Sabtu, 23 Januari 2010

Aqidah Ulama Indonesia; ALLAH ADA TANPA TEMPAT DAN TANPA ARAH (Mewaspadai Ajaran Wahhabi)


Ummat Islam Indonesia berhaluan Ahlussunnah Wal Jama’ah, mengikuti aliran Asy’ariyyah dalam bidang akidah dan Madzhab Syafi’i dalam hukum fiqih. Berikut ini penegasan beberapa ulama Indonesia tentang akidah Ahlussunnah Wal Jama’ah:

1. Syekh Muhammad Nawawi bin Umar al Bantani (W.1314 H/1897).
Beliau menyatakan dalam Tafsirnya, at-Tafsir al Munir li Ma’alim at-Tanzil, jilid I, hlm.282 ketika menafsirkan ayat 54 surat al A’raf (7):

ثُمَّ اسْتَوَى عَلَى الْعَرْشِ

Sebagai berikut:

"وَالْوَاجِبُ عَلَيْنَا أَنْ نَقْطَعَ بِكَوْنِهِ تَعَالَى مُنَزَّهًا عَنِ الْمَكَانِ وَالْجِهَةِ...".

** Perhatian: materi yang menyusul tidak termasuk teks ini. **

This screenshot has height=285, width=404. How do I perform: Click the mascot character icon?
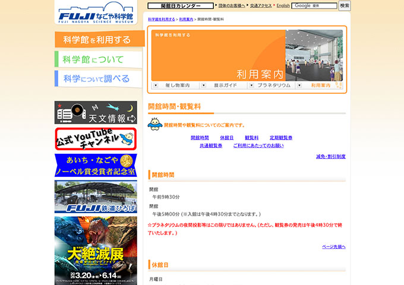(154, 124)

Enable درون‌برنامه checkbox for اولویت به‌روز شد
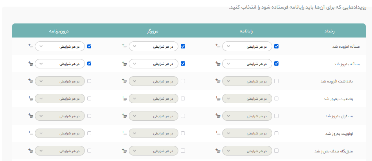coord(89,133)
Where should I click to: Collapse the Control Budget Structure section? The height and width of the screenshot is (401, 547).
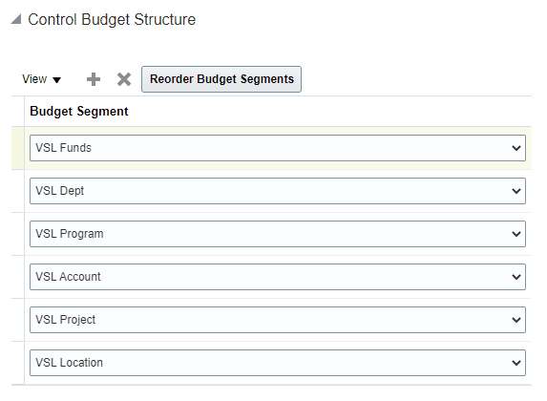[x=16, y=19]
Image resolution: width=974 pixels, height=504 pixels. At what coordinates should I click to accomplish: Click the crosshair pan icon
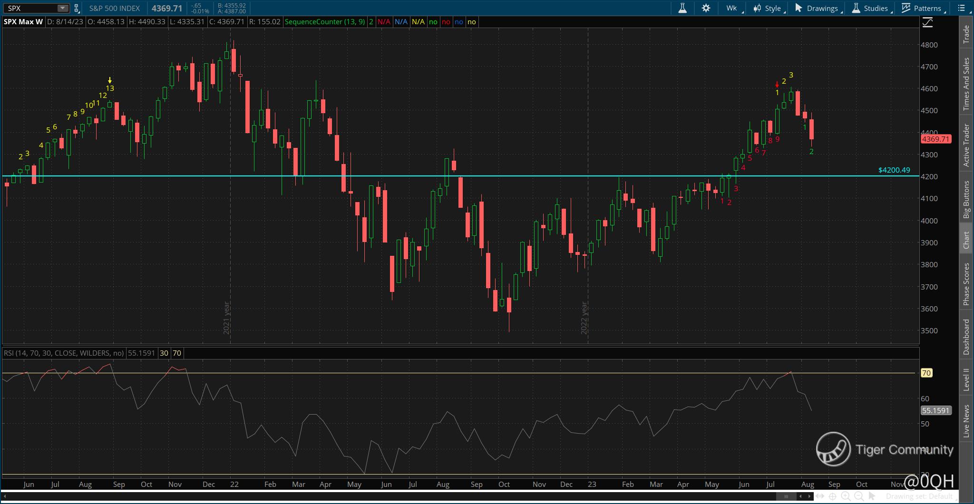coord(832,496)
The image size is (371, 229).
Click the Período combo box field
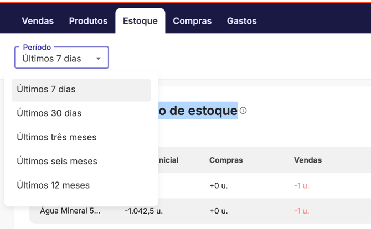click(55, 58)
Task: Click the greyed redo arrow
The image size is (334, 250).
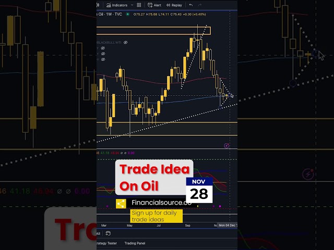Action: [199, 5]
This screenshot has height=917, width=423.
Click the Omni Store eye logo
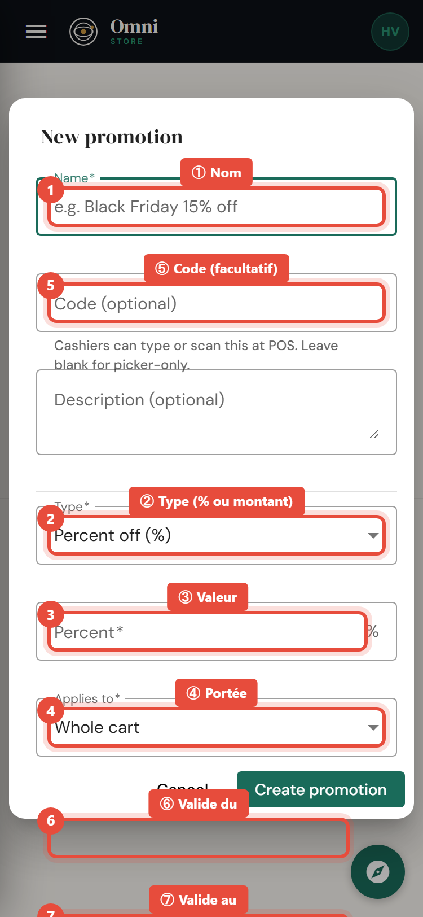[x=83, y=32]
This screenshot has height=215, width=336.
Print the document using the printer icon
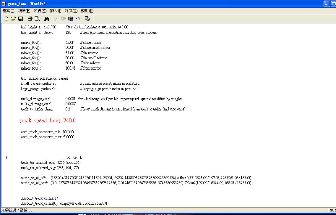30,19
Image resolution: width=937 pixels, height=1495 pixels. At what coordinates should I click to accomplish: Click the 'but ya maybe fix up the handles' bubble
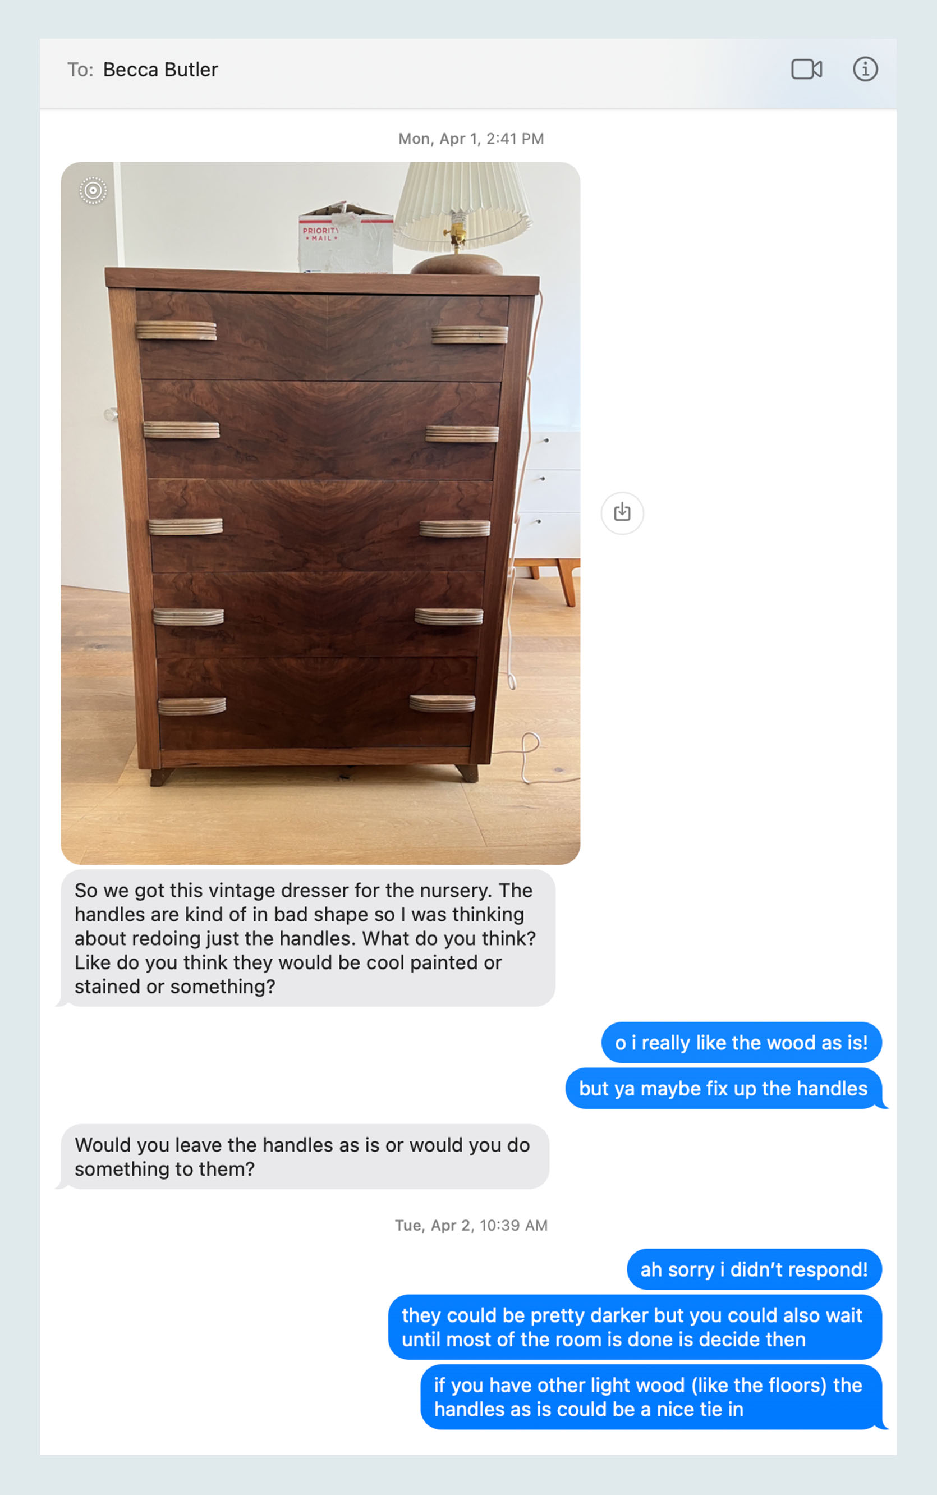tap(724, 1088)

“Dan kita wajib meyakini secara pasti bahwa Allah ta’ala maha suci dari tempat dan arah….”

2. Mufti Betawi Sayyid Utsman bin Abdullah bin ‘Aqil bin Yahya al ‘Alawi. Beliau banyak mengarang buku-buku berbahasa Melayu yang hingga sekarang menjadi buku ajar di kalangan masyarakat betawi yang menjelaskan akidah Ahlussunnah Wal Jama’ah seperti buku beliau Sifat Dua Puluh. Dalam karya beliau “az-Zahr al Basim fi Athwar Abi al Qasim”, hal.30, beliau mengatakan: “…Tuhan yang maha suci dari pada jihah (arah)…”.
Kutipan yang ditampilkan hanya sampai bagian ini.